■ WHAT THIS TASK INVOLVES
Down to the last character, write out the records below.

[Saved entries]
########################################

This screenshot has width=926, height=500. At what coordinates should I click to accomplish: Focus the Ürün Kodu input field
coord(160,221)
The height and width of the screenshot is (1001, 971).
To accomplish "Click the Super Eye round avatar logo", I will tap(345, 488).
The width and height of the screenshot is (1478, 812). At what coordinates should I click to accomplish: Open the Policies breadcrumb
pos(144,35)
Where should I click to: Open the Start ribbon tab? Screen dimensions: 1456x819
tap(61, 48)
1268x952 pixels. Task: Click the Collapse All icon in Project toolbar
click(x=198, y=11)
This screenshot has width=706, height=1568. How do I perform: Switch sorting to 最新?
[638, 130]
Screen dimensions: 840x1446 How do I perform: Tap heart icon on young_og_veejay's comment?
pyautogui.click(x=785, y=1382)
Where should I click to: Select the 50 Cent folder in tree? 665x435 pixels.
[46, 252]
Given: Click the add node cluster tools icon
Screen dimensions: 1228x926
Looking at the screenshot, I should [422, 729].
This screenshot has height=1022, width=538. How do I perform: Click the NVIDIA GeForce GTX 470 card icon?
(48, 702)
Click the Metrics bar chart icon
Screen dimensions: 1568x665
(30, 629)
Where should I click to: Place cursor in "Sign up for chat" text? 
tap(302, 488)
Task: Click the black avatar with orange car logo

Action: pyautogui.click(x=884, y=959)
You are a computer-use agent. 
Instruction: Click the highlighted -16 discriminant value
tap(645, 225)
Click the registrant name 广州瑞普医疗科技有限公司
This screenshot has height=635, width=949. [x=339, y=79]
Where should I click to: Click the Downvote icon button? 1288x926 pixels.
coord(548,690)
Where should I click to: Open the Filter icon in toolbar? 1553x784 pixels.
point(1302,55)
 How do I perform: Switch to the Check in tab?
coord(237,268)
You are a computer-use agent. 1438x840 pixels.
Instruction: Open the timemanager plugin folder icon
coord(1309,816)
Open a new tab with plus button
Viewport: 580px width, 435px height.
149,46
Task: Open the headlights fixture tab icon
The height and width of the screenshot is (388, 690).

########################################

■ SOLUTION FOR THIS TASK
This screenshot has width=926, height=500. At what coordinates should I click to accomplish: Focus the Ürün Kodu input field
coord(160,221)
The height and width of the screenshot is (1001, 971).
To accomplish "Click the Super Eye round avatar logo", I will tap(345, 488).
The width and height of the screenshot is (1478, 812). At what coordinates should I click to accomplish: Open the Policies breadcrumb
pos(144,35)
Where should I click to: Open the Start ribbon tab? Screen dimensions: 1456x819
tap(61, 48)
1268x952 pixels. Task: Click the Collapse All icon in Project toolbar
click(x=198, y=11)
This screenshot has width=706, height=1568. How do I perform: Switch sorting to 最新?
[638, 130]
Screen dimensions: 840x1446 How do I perform: Tap heart icon on young_og_veejay's comment?
pyautogui.click(x=785, y=1382)
Where should I click to: Select the 50 Cent folder in tree? 665x435 pixels.
[46, 252]
Given: Click the add node cluster tools icon
Screen dimensions: 1228x926
Looking at the screenshot, I should [422, 729].
This screenshot has height=1022, width=538. How do I perform: Click the NVIDIA GeForce GTX 470 card icon?
(48, 702)
Click the Metrics bar chart icon
Screen dimensions: 1568x665
(30, 629)
Where should I click to: Place cursor in "Sign up for chat" text? 
tap(302, 488)
Task: Click the black avatar with orange car logo

Action: pyautogui.click(x=884, y=959)
You are a computer-use agent. 
Instruction: Click the highlighted -16 discriminant value
tap(645, 225)
Click the registrant name 广州瑞普医疗科技有限公司
This screenshot has height=635, width=949. [x=339, y=79]
Where should I click to: Click the Downvote icon button? 1288x926 pixels.
coord(548,690)
Where should I click to: Open the Filter icon in toolbar? 1553x784 pixels.
point(1302,55)
 How do I perform: Switch to the Check in tab?
coord(237,268)
You are a computer-use agent. 1438x840 pixels.
Instruction: Open the timemanager plugin folder icon
coord(1309,816)
Open a new tab with plus button
Viewport: 580px width, 435px height.
149,46
Task: Open the headlights fixture tab icon
The height and width of the screenshot is (388, 690).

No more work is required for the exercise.